I feel there must be more to this fraud sceme that provided the attacker with more data. 

chasm

While unmentioned in the story, I assume he's also planning to or has sued the actual thief, Nicholas Truglia?

Soli

wonkothesane said:

Soli said:

wonkothesane said:

About this 1m$ theft: can someone explain how this is supposed to work? I understand that you need to bribe someone at the service provider to conduct the sim swap. But then what? I’m the thief and now I have your phone number. That doesn’t mean I have your iCloud password, banking pins etc. 

You can look up the various ways in which this works, but I'm guessing that once they had access to SMS messages coming to what should've been his phone they could then reset the password with the financial service being fairly certain that it was him since he was getting the password reset link or code to his phone.

I've been pushing for companies that I use for financials to include use of an authenticator app as a 2FA option. Password managers makes this really simple to use.

I just checked how this would work for my account. If it would be through phone banking I’d need to provide a “secret phrase” (which I had to determine upon setting up the bank account) plus answer some personal questions  in order to  get a new password. If I would go through online banking I’d have to provide my account ID (not account number) and launch a procedure either through a authentication app or by snail mail. Alternatively, I can show up at the bank’s counter with proper ID and request reset of password. Under no circumstances something like “click here To get your new password sent to you by sms” would be viable. 

I feel there must be more to this fraud sceme that provided the attacker with more data. 

I don't think anyone sends a password in an SMS. The scam works by spoofing your phone so that other tactics can be used to trigger an SMS to be sent to the device which the sending company believes is still trusted.

They may already have your password but need to spoof the SMS in get around 2FA, or they may need to figure out the answers to your security questions (hopefully no one here uses real answers or the same answers for the same or similar questions across websites), or others methods of attack in which they have to obtain information while also using the SMS link or temporary code as part of the authentication chain.

• https://www.wired.com/story/sim-swap-attack-defend-phone/

That's a $220 million dollar lawsuit against AT&T. As mentioned in the article, you can put a PIN on your SIM card, but there are potential pitfalls for that so I currently don't recommend that as an option for the general user.

flydog

wonkothesane said:

About this 1m$ theft: can someone explain how this is supposed to work? I understand that you need to bribe someone at the service provider to conduct the sim swap. But then what? I’m the thief and now I have your phone number.

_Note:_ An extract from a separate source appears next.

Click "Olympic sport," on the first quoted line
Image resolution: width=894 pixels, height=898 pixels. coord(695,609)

That doesn’t mean I have your iCloud password, banking pins etc. 

it’s not a “hack,” but for some reason the media keeps using this word.  It’s like saying someone “hacked” a car, when all they did was steal it. 

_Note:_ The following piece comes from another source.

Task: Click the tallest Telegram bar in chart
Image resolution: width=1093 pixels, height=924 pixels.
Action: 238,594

Most banks send a text to your number to authenticate your login or when you password. If someone swaps your sim into their phone and knows your email address, they can simply change your password and them empty your bank account. 

linkman

Just how does a bank authorize a $1 million transfer overnight? I can't get $500 from my bank without jumping through some serious hoops and I've found it impossible to do a wire transfer of more than $800.

zinkdifferent

wonkothesane said:

About this 1m$ theft: can someone explain how this is supposed to work? I understand that you need to bribe someone at the service provider to conduct the sim swap. But then what? I’m the thief and now I have your phone number. That doesn’t mean I have your iCloud password, banking pins etc. 

With the cloned SIM on your iPhone, you now can reset the iCloud account password (“don’t have access to this phone” - so it sends you a text message, which you can now receive). You can then use the iCloud account to restore from, which contains all the Keychain setting passwords. Boom!